GIVEN ENTRIES:

◆ ◆ ◆ ◆ ◆ ◆ ◆

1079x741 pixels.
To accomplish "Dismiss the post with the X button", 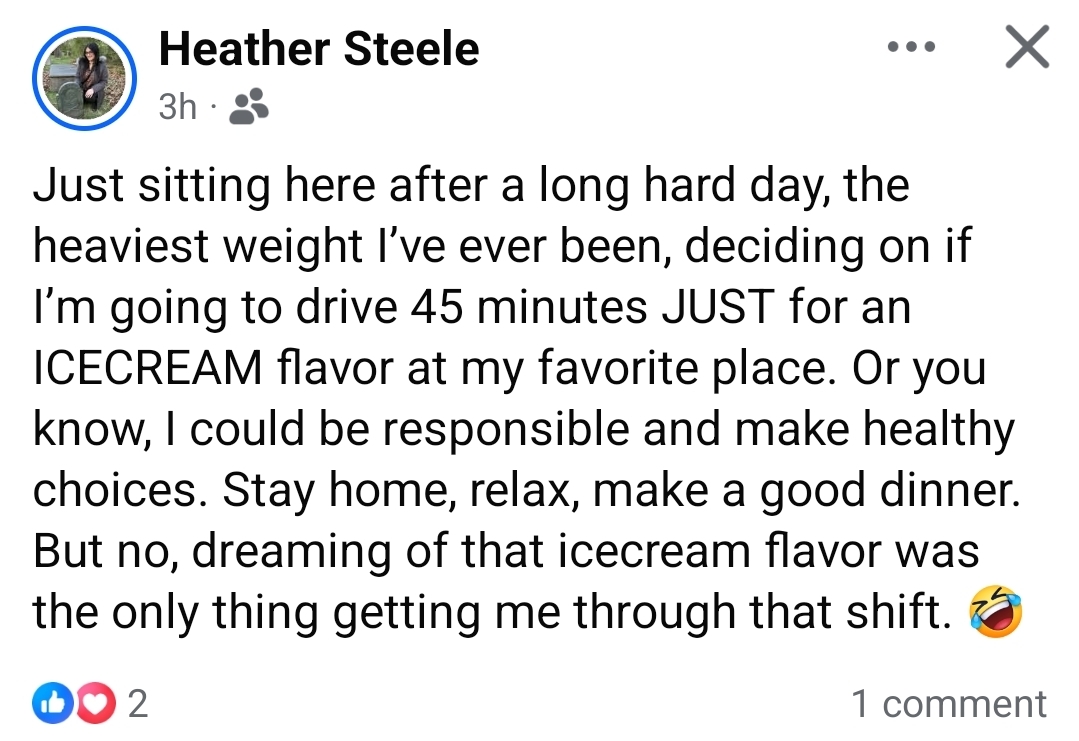I will click(x=1027, y=47).
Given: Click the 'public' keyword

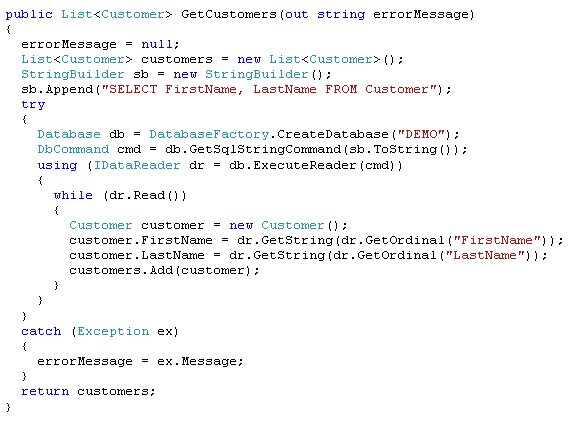Looking at the screenshot, I should (x=29, y=15).
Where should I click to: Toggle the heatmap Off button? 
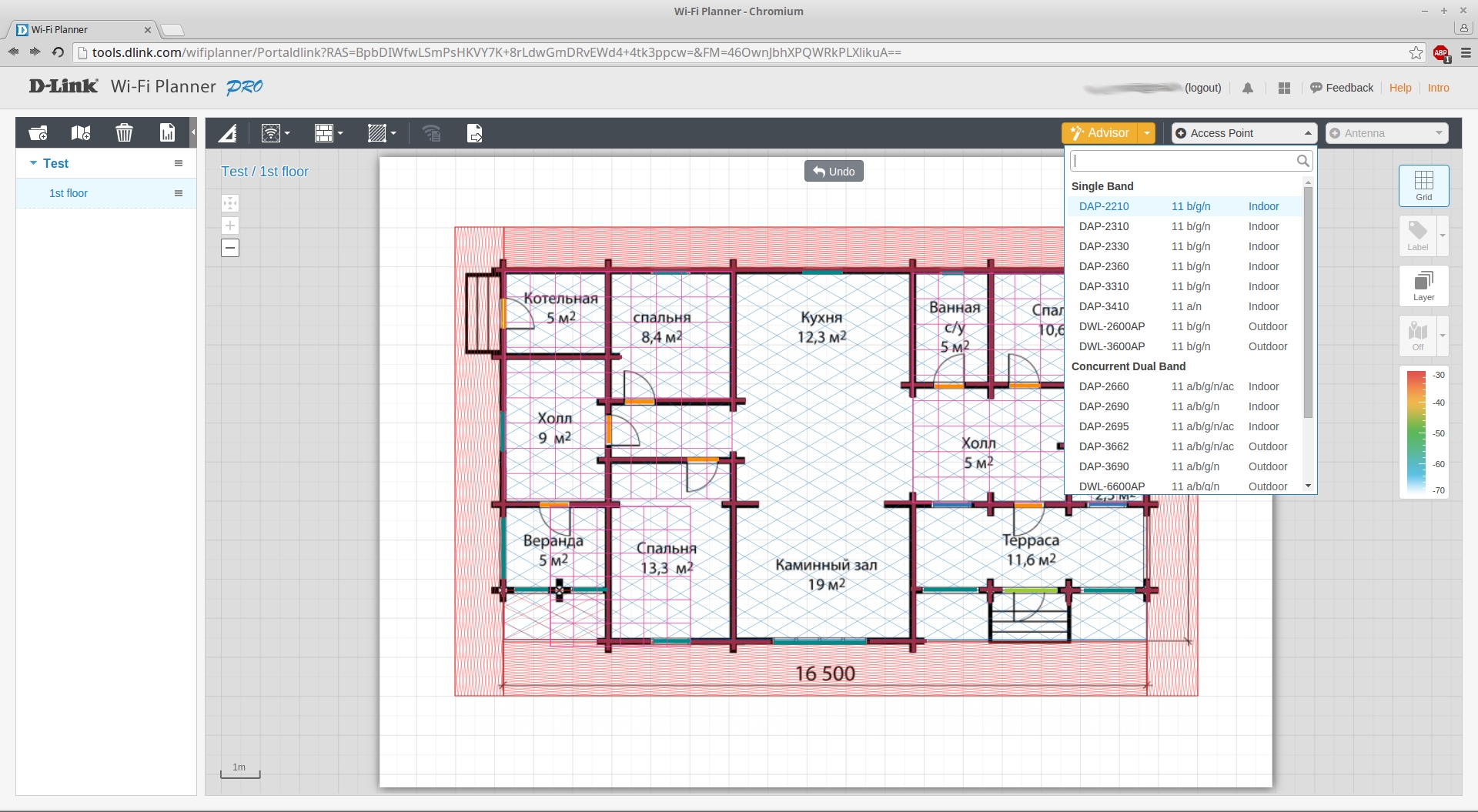click(1417, 336)
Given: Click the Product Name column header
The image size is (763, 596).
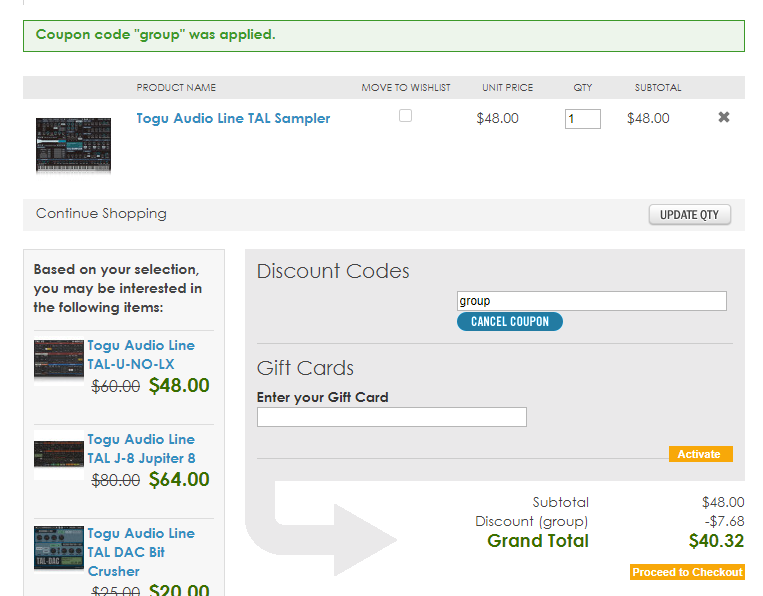Looking at the screenshot, I should tap(176, 88).

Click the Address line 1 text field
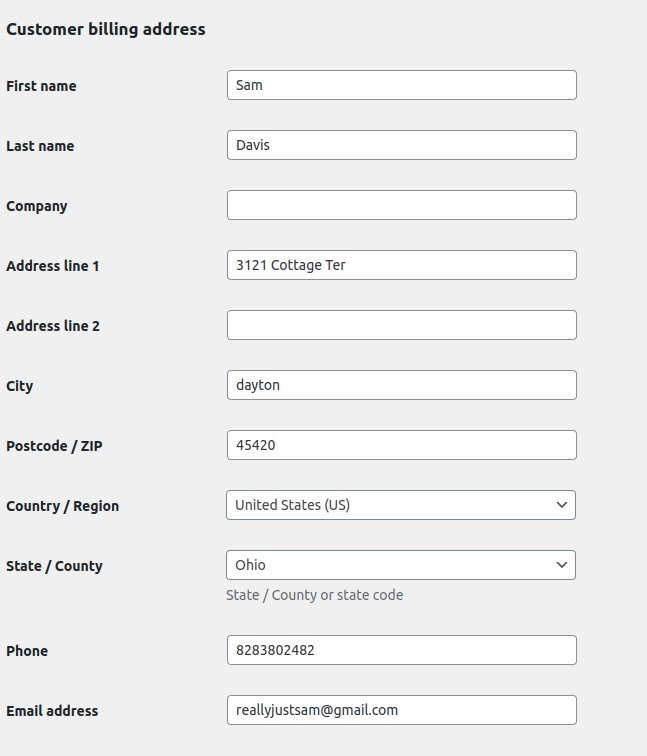point(401,265)
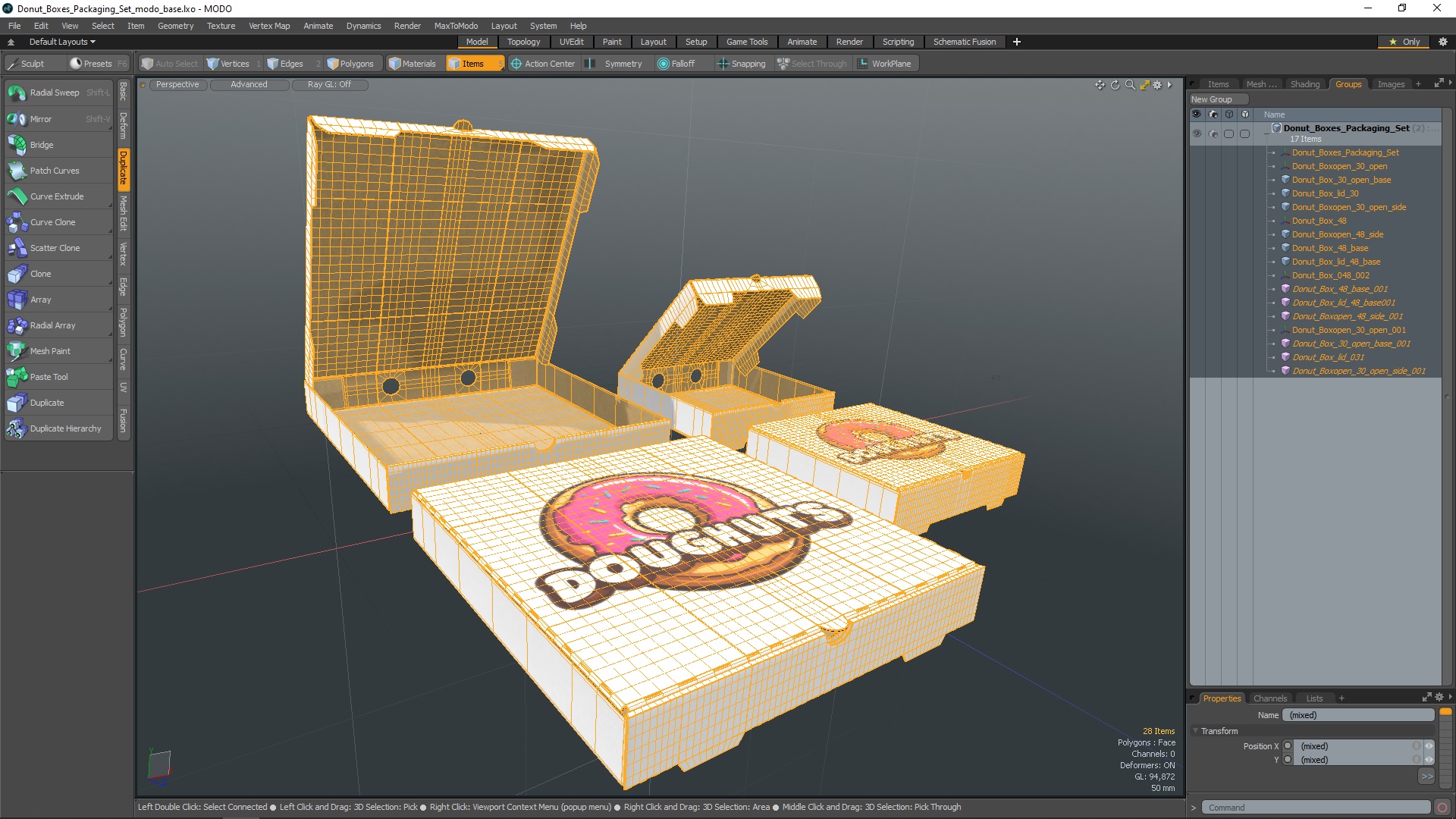Screen dimensions: 1456x819
Task: Select Donut_Box_lid_30 in the groups list
Action: tap(1325, 193)
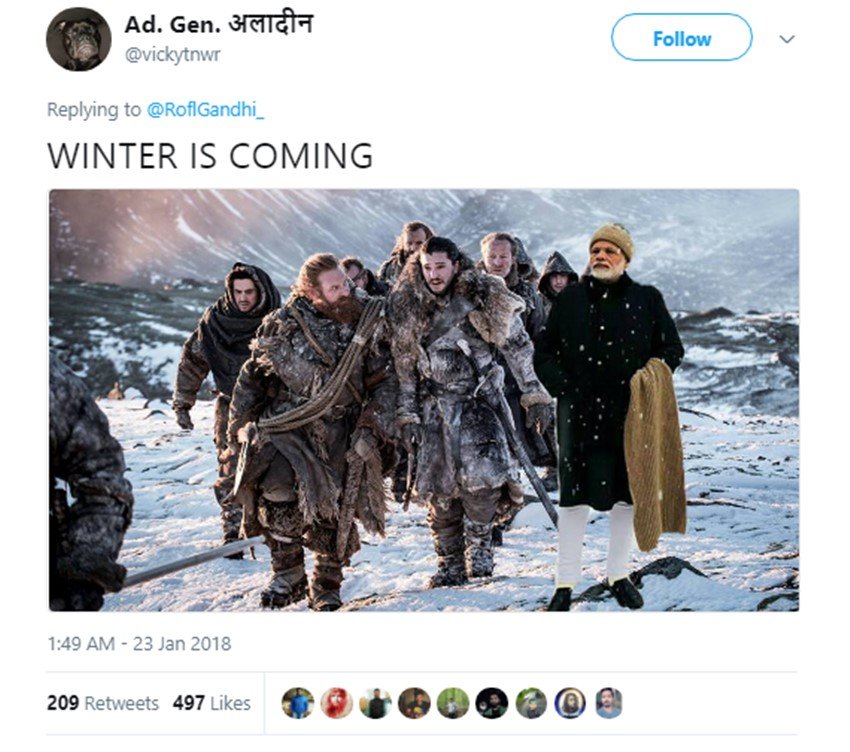Enlarge the snowy Game of Thrones image
Screen dimensions: 850x752
pos(424,400)
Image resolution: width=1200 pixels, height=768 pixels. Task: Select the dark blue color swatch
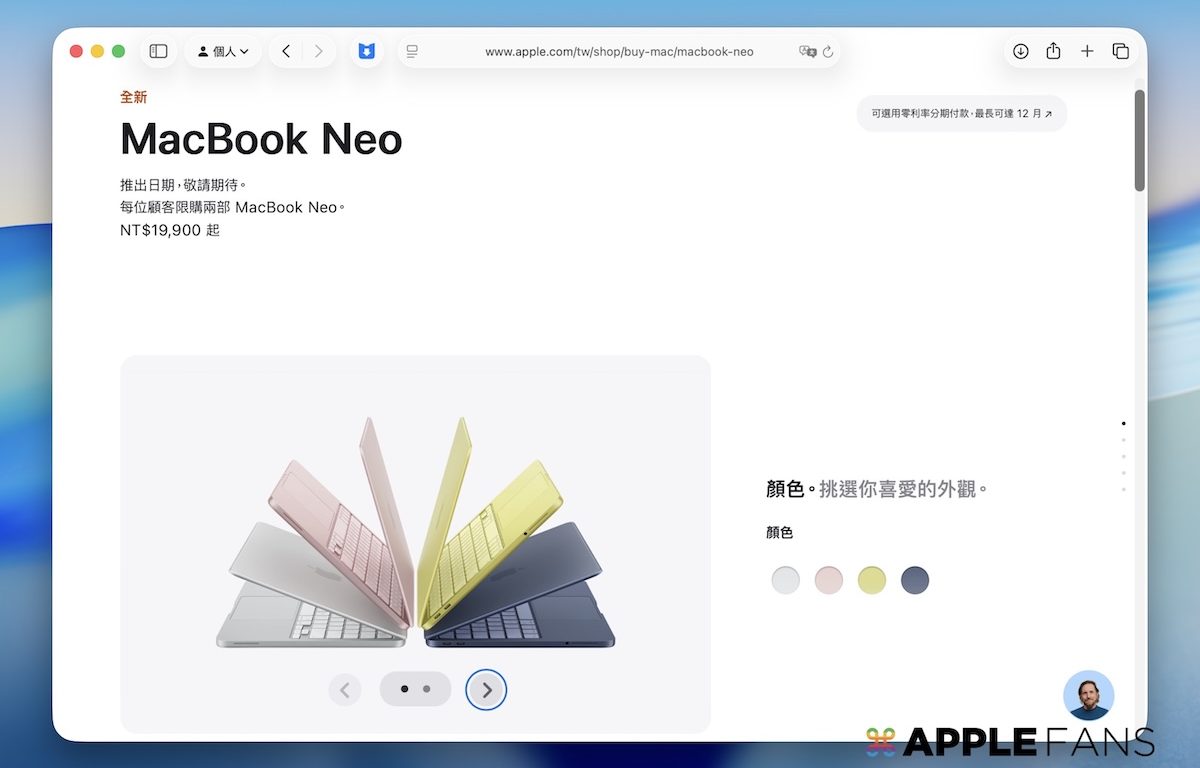click(915, 580)
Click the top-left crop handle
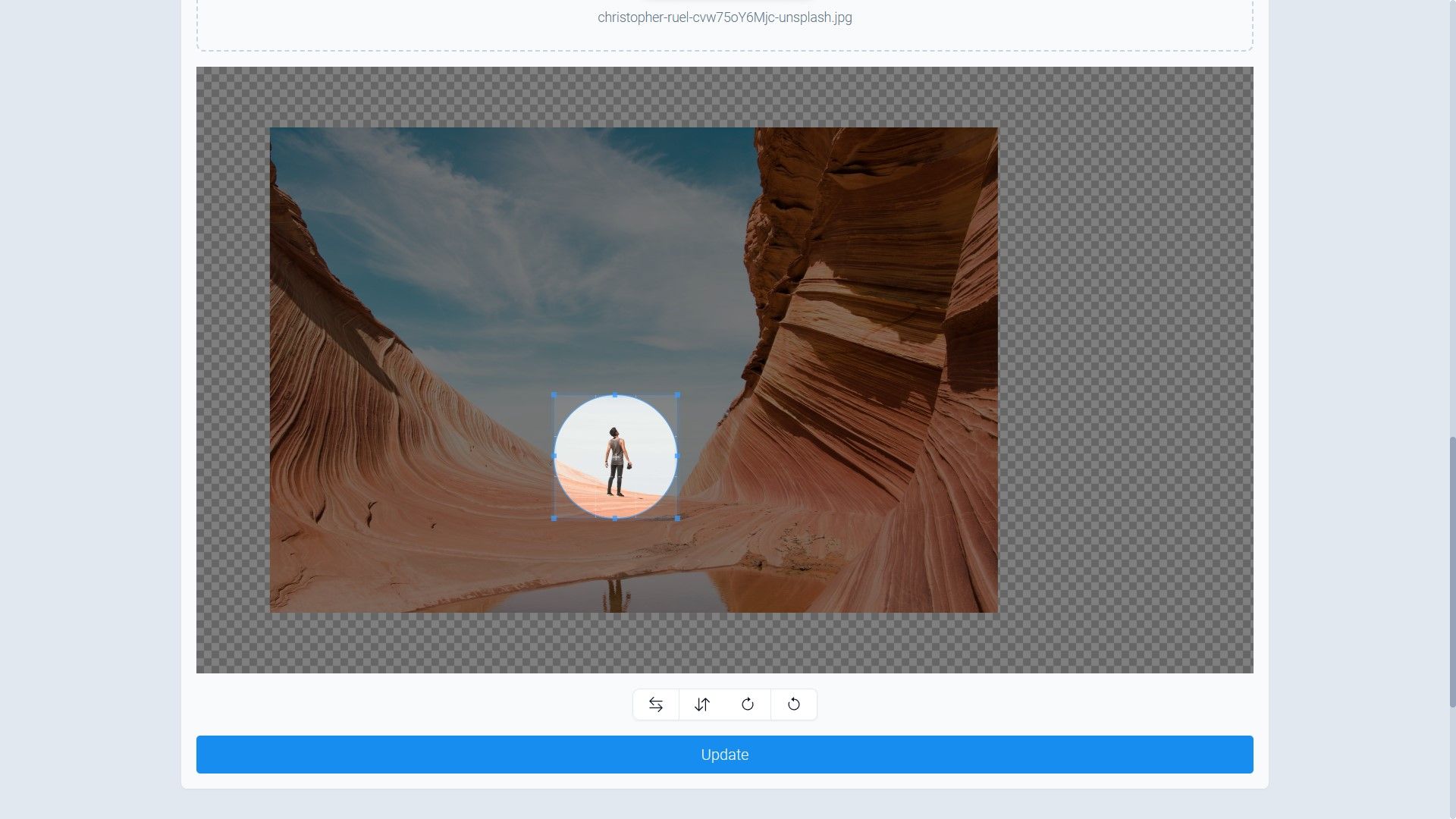The image size is (1456, 819). click(x=554, y=395)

◆ ◆ ◆ ◆ ◆ ◆ ◆

PROBLEM DETAILS: Quote verbatim the part of the items that opens with the line containing "Given: Click the 'public' keyword" and closes with the last line of the items, both ends included. Leave the pictures out of the answer.

EXERCISE RESPONSE:
Given: Click the 'public' keyword

Looking at the screenshot, I should (x=29, y=15).
Where should I click to: Toggle the heatmap Off button? 
click(1417, 336)
Given: Click the Product Name column header
The image size is (763, 596).
Looking at the screenshot, I should tap(176, 88).

Click the Address line 1 text field
point(401,265)
Screen dimensions: 1456x819
Task: Select Donut_Box_lid_30 in the groups list
Action: tap(1325, 193)
Enlarge the snowy Game of Thrones image
Screen dimensions: 850x752
pos(424,400)
Image resolution: width=1200 pixels, height=768 pixels. Task: Select the dark blue color swatch
click(915, 580)
Click the top-left crop handle
The image size is (1456, 819). click(x=554, y=395)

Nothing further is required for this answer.